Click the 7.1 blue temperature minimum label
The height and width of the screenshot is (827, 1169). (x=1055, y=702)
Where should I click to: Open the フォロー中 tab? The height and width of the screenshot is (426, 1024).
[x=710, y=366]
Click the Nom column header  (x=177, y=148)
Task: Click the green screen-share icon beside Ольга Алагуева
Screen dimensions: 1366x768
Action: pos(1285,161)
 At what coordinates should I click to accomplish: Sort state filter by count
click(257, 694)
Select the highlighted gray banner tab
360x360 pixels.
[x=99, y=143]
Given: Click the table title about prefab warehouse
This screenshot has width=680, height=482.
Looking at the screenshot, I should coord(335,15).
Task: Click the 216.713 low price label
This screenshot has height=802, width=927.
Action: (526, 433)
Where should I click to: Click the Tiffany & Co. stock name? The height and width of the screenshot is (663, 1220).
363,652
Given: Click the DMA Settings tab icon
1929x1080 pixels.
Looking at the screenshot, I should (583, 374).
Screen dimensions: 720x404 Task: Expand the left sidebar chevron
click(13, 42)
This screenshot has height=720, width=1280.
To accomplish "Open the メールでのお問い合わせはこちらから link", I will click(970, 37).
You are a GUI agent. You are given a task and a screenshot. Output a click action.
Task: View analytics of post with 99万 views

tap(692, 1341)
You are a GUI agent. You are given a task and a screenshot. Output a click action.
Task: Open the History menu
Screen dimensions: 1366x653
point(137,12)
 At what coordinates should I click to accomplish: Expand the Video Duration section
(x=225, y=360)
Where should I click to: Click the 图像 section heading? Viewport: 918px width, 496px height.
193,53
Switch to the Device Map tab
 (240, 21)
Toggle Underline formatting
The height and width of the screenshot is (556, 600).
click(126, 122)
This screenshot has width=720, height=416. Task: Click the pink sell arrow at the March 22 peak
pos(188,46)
━━━━━━
WHAT YOU NEED TO DO: In the listing above, find the line with "At what coordinates should I click to accomplish: Sort" and the line with "This screenshot has height=720, width=1280."; set down exactly those two lines and every line between them, nothing more.

YOUR RESPONSE:
 At what coordinates should I click to accomplish: Sort state filter by count
click(257, 694)
Select the highlighted gray banner tab
360x360 pixels.
[x=99, y=143]
Given: Click the table title about prefab warehouse
This screenshot has width=680, height=482.
Looking at the screenshot, I should coord(335,15).
Task: Click the 216.713 low price label
This screenshot has height=802, width=927.
Action: (526, 433)
Where should I click to: Click the Tiffany & Co. stock name? The height and width of the screenshot is (663, 1220).
363,652
Given: Click the DMA Settings tab icon
1929x1080 pixels.
Looking at the screenshot, I should (583, 374).
Screen dimensions: 720x404 Task: Expand the left sidebar chevron
click(13, 42)
This screenshot has height=720, width=1280.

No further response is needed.